Confidence interval for \(\beta_j\)

tidy(rt_mlr_main_fit, conf.int = TRUE) |>
  kable(digits= 2)
term estimate std.error statistic p.value conf.low conf.high
(Intercept) -125.23 71.66 -1.75 0.08 -267.68 17.22
hightemp 7.54 1.17 6.43 0.00 5.21 9.87
seasonSpring 5.13 34.32 0.15 0.88 -63.10 73.36
seasonSummer -76.84 47.71 -1.61 0.11 -171.68 18.00

CI for hightemp

term estimate std.error statistic p.value conf.low conf.high
(Intercept) -125.23 71.66 -1.75 0.08 -267.68 17.22
hightemp 7.54 1.17 6.43 0.00 5.21 9.87
seasonSpring 5.13 34.32 0.15 0.88 -63.10 73.36
seasonSummer -76.84 47.71 -1.61 0.11 -171.68 18.00


We are 95% confident that for every degree Fahrenheit the day is warmer, the number of riders increases by 5.21 to 9.87, on average, holding season constant.

CI for seasonSpring

term estimate std.error statistic p.value conf.low conf.high
(Intercept) -125.23 71.66 -1.75 0.08 -267.68 17.22
hightemp 7.54 1.17 6.43 0.00 5.21 9.87
seasonSpring 5.13 34.32 0.15 0.88 -63.10 73.36
seasonSummer -76.84 47.71 -1.61 0.11 -171.68 18.00


We are 95% confident that the number of riders on a Spring day is lower by 63.1 to higher by 73.4 compared to a Fall day, on average, holding high temperature for the day constant.
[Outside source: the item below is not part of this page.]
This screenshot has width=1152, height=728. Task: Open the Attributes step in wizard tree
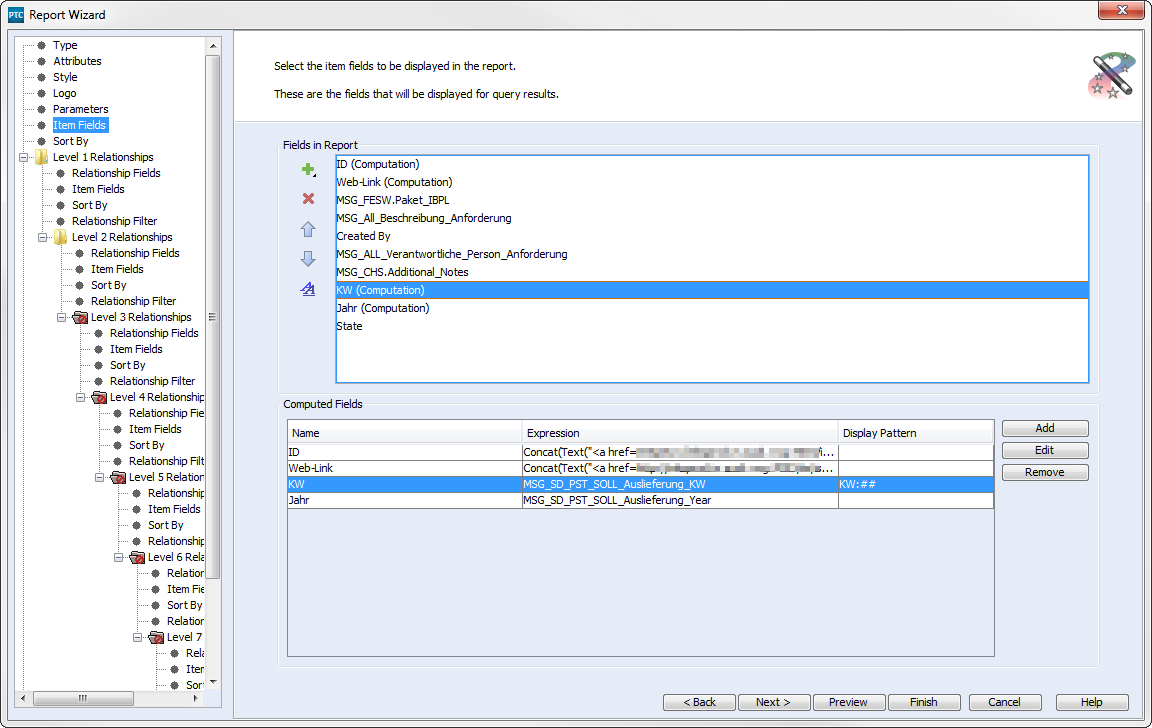coord(77,61)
Is season a significant predictor of the number of riders, after accounting for high temperature?

Inference pitfalls

Large sample sizes

Danger

If the sample size is large enough, the test will likely result in rejecting \(H_0: \beta_j = 0\) even \(x_j\) has a very small effect on \(y\).

  • Consider the practical significance of the result not just the statistical significance.
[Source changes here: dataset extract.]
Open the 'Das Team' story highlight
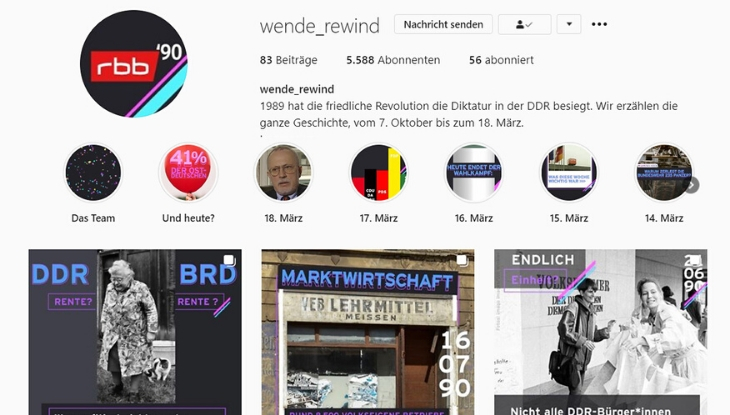This screenshot has width=730, height=415. [93, 172]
  • Use the confidence interval to draw conclusions instead of relying only p-values.

Small sample sizes

Danger

If the sample size is small, there may not be enough evidence to reject \(H_0: \beta_j=0\).

  • When you fail to reject the null hypothesis, DON’T immediately conclude that the variable has no association with the response.

  • There may be a linear association that is just not strong enough to detect given your data, or there may be a non-linear association.